> [Problem statement]: Find all the lines in the entries below that hold the word "height" and copy them.

◇ ◇ ◇ ◇ ◇

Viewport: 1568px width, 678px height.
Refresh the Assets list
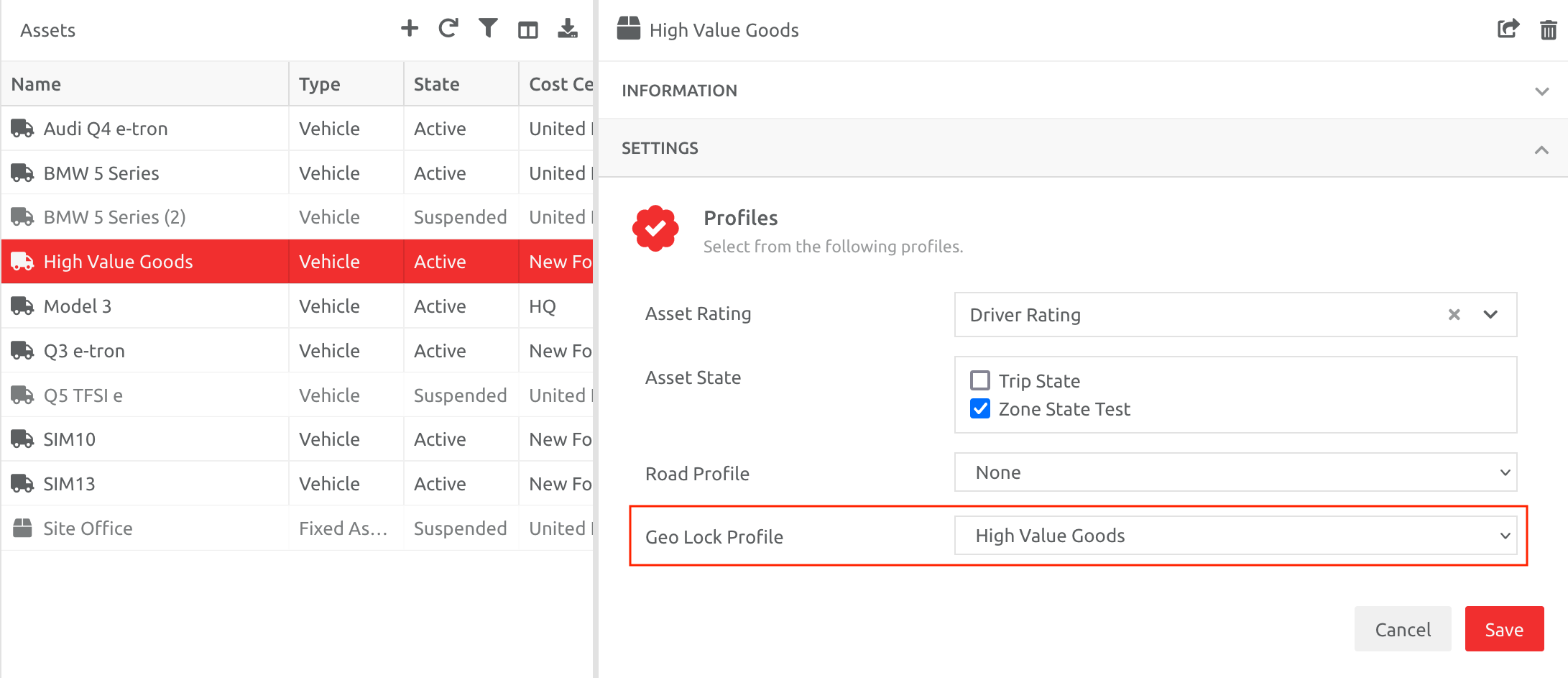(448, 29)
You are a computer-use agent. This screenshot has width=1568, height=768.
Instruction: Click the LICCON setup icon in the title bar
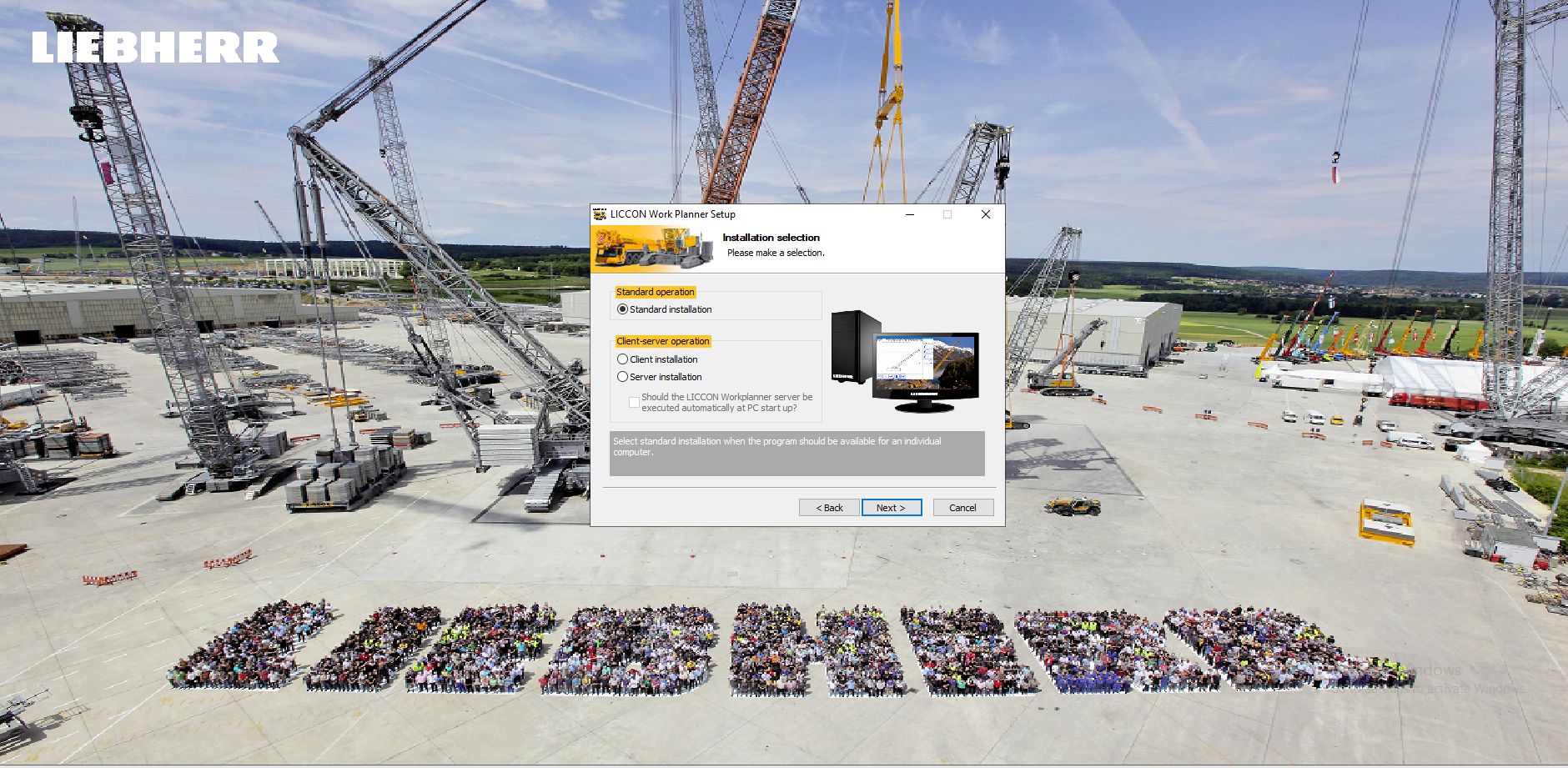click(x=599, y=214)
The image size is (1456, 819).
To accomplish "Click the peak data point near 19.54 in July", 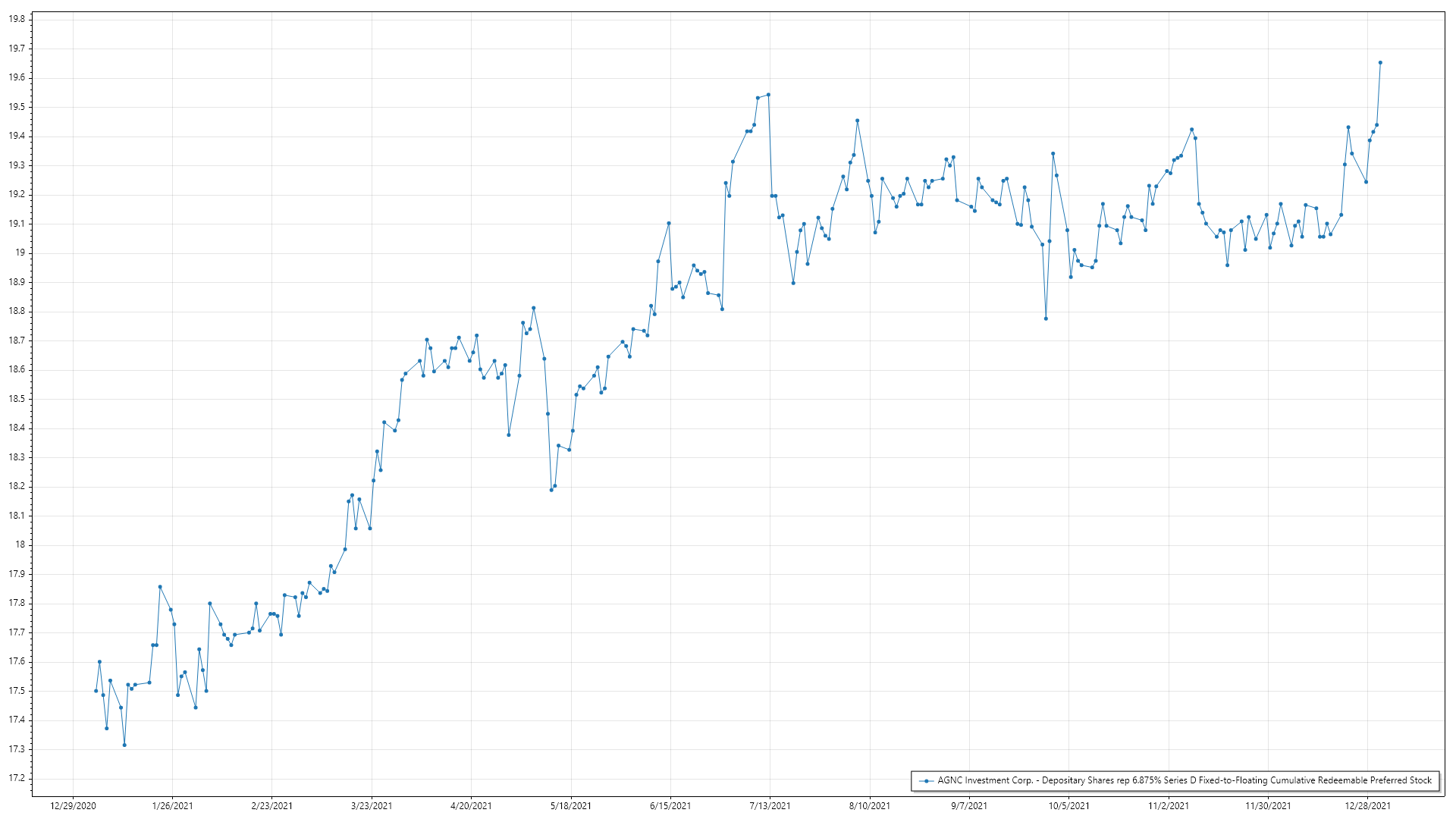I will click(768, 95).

◇ ◇ ◇ ◇ ◇

> [Result]:
Viewport: 1568px width, 678px height.
You are a computer-use agent. This screenshot has width=1568, height=768.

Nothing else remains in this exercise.